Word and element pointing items
══════════
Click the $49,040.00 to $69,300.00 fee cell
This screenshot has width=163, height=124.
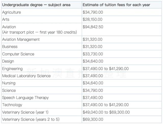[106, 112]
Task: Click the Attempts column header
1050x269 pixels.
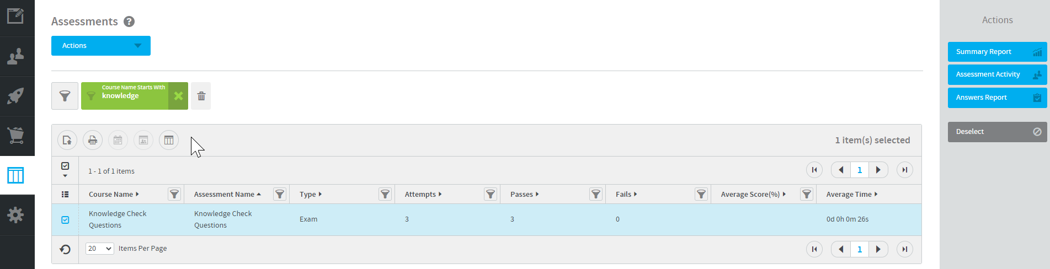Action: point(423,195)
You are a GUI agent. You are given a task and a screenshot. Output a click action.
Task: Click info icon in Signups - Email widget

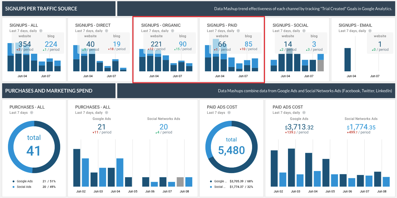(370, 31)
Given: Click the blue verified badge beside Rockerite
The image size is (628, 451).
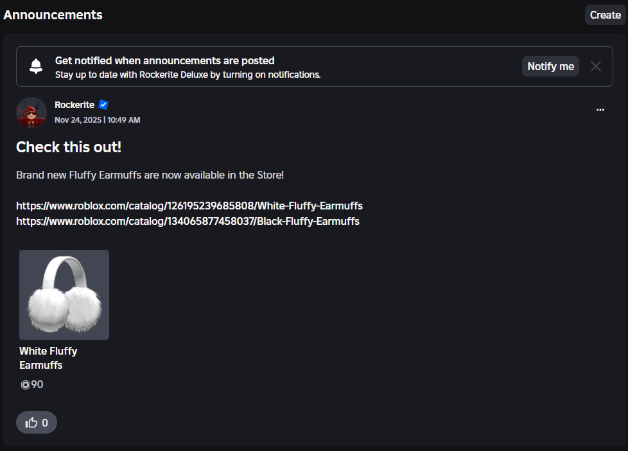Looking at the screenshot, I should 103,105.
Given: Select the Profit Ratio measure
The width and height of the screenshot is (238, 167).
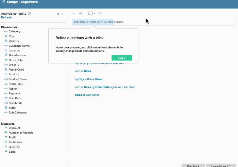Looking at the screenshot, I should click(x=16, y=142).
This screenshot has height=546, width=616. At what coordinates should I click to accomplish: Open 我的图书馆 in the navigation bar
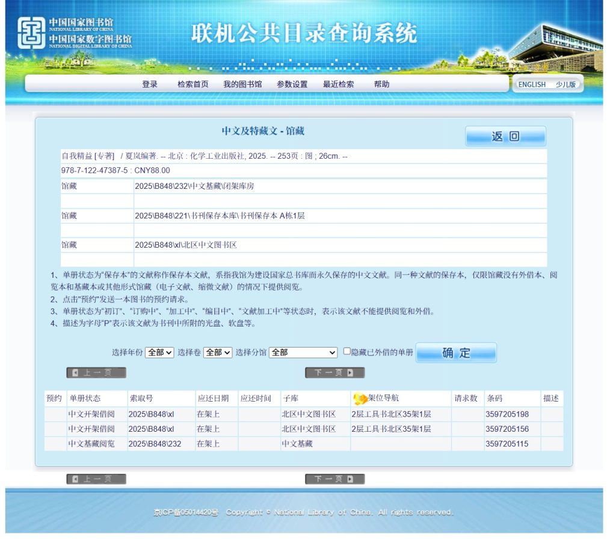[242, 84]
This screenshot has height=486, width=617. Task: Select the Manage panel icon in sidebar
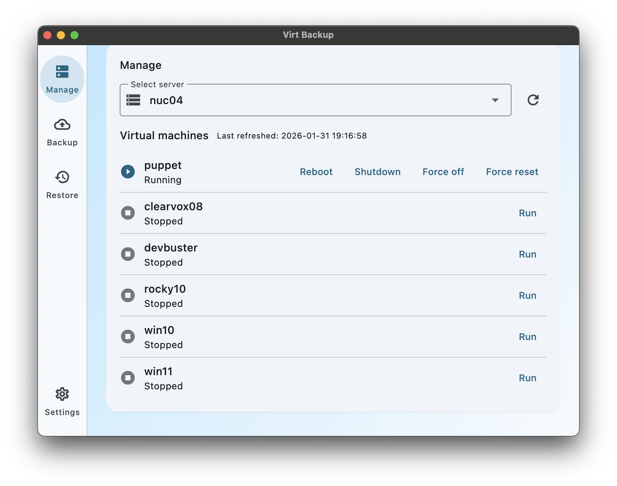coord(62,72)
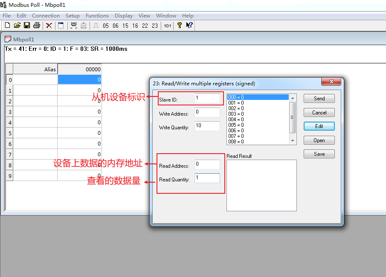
══════════
Directions - Copy out every line of the items above word for word, leaving out the pictures.

Problem solution -
Click the $49,040.00 to $69,300.00 fee cell
This screenshot has width=163, height=124.
[106, 112]
Task: Click the Attempts column header
1050x269 pixels.
Action: point(423,195)
You are a GUI agent. You are given a task and a screenshot. Output a click action.
Task: Click info icon in Signups - Email widget

(370, 31)
Given: Click the blue verified badge beside Rockerite
The image size is (628, 451).
Looking at the screenshot, I should 103,105.
Given: Select the Profit Ratio measure
The width and height of the screenshot is (238, 167).
Looking at the screenshot, I should click(x=16, y=142).
This screenshot has height=546, width=616. At what coordinates should I click to accomplish: Open 我的图书馆 in the navigation bar
[242, 84]
This screenshot has height=486, width=617. Task: Select the Manage panel icon in sidebar
coord(62,72)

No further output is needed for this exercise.